Comment Period For Draft SEIS

The Draft Supplemental EIS (DSEIS) for the proposed Rock Creek mine has been released for public comment by the Kootenai National Forest. If you are a long-term resident, you are probably familiar with this proposal and remember the controversial public hearings that took place in the mid-to late 90’s, the protest marches across the Long Bridge, and the series of lawsuits filed by the Rock Creek Alliance that have kept mine developers from turning ground.

The Rock Creek mine would be an underground copper/silver mine constructed beneath Montana’s Cabinet Mountains Wilderness. The mine would excavate 3.5 million tons of ore per year for 30 years, creating over 1 million tons of waste rock.

Not much about the mine has changed in the 15 years since the Forest Service first granted an approval:

The mine still proposes to create a perpetual discharge of heavy metals to the Clark Fork River, which supplies 90% of the water to Lake Pend Oreille. The cumulative impacts from this long-term discharge have never been analyzed.
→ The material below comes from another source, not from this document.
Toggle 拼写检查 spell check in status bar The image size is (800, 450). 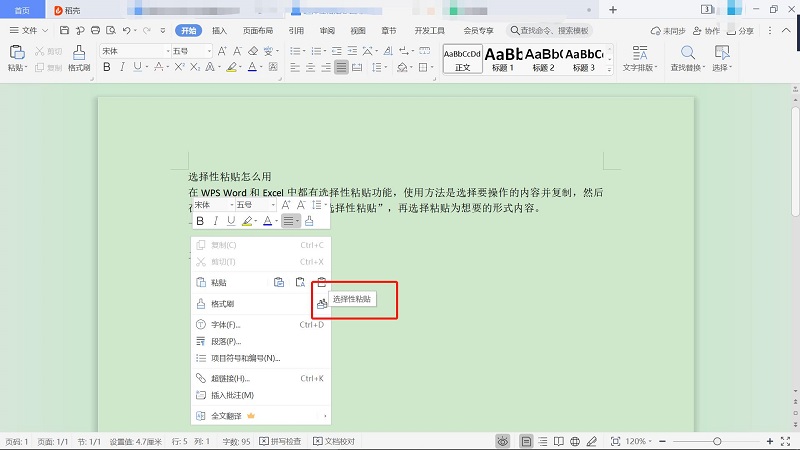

The mine’s potential to create acid mine drainage has never been adequately quantified and has been consistently underestimated. Rather than using site-specific data, analyses rely on information from the Troy mine’s ore body, which contains less acid generating minerals.

One hundred million tons of mine waste would be stored next to the Clark Fork River in a pile covering over 300 acres and rising to a height of 300 feet. These tailings would generate seepage bound for ground water that would then enter the Clark Fork River.

The seismic safety calculations for this massive tailings dam don’t meet Montana’s regulations, and the construction method chosen is prone to failure. It’s the same method used at the Samarco Dam in Brazil, which collapsed in November killing 19 people and burying villages in the path of the mine waste. Experts estimate that between one and four breaches occur each year at tailings dams world-wide, roughly 10 times the failure rate of water dams.

The mine would deposit saturated “paste tailings’ on the surface rather than placing them in the underground mine void (backfilling). Nearly all modern mines use backfilling because it reduce the amount of tailings stored on the surface and the seepage of metals to ground water, while lowering the risk of an impoundment failure. Backfilling has been dismissed due to the cost to the company.

The Rock Creek mine would divert regional groundwater that alpine lakes and wilderness streams depend upon, threatening Cliff Lake, St. Paul Lake, Rock Creek, the East Fork of Rock Creek, and the East Fork of the Bull River. The streams impacted all are important for bull trout.

If you are worried, you should be. If you care about Lake Pend Oreille and the Cabinet Mountains Wilderness, now is the time to get involved by sending in a comment letter. You have until April 19, 2016.